Extract provided
---

Knit Stars Masterclass with Lorilee Beltman: Colors That Climb

Course Summary

In this joyful workshop, Lorilee Beltman introduces “colors that climb,” her playful take on vertically stranded colorwork that lets contrast stitches travel straight up through your fabric like little beads of color. You will learn how to manage yarns with center pull butterflies, stack knits and purls into tidy columns and “caterpillars,” and mix the technique into garter, lace, cables, and textured ribs without changing your gauge or fit. Along the way, Lorilee helps you understand different knitting styles so you can translate any demonstration into your own hands, then walks you through designing with vertical color in existing patterns and in her Aurora scarf. By the end, you will see your knitting as a canvas for climbing color, ready to experiment, improvise, and make the technique entirely your own.

---

Records provided
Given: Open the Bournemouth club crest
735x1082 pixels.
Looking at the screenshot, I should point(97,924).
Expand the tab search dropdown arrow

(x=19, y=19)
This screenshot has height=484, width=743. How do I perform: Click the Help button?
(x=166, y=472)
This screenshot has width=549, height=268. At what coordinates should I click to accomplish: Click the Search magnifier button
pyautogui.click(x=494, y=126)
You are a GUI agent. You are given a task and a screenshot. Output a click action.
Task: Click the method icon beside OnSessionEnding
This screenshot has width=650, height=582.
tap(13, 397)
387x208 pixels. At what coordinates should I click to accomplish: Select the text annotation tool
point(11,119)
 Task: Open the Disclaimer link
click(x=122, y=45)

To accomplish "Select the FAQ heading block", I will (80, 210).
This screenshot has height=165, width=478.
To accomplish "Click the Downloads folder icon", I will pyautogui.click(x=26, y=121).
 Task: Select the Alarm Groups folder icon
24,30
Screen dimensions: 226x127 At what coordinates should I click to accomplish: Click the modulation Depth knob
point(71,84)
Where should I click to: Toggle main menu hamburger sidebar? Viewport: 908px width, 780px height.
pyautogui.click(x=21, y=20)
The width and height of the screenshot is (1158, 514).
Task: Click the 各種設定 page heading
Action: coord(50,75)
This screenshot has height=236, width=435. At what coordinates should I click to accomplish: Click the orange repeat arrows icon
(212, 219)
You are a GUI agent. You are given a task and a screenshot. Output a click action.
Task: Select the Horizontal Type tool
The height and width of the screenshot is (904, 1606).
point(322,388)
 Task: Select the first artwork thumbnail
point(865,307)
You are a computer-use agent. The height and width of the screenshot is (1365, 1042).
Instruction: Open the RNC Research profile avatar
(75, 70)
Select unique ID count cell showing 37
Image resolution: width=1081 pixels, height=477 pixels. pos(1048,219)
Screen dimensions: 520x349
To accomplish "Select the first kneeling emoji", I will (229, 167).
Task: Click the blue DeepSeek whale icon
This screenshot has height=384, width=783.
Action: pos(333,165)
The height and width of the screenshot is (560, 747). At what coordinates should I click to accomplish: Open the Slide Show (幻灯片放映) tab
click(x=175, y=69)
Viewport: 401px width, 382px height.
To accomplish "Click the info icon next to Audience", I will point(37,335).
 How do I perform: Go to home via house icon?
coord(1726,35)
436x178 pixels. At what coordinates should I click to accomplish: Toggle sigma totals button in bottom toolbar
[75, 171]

---

Your objective
From the course summary, list the kinds of knitting the vertical color technique can be mixed into without changing gauge or fit.

Expected answer
- garter
- lace
- cables
- textured ribs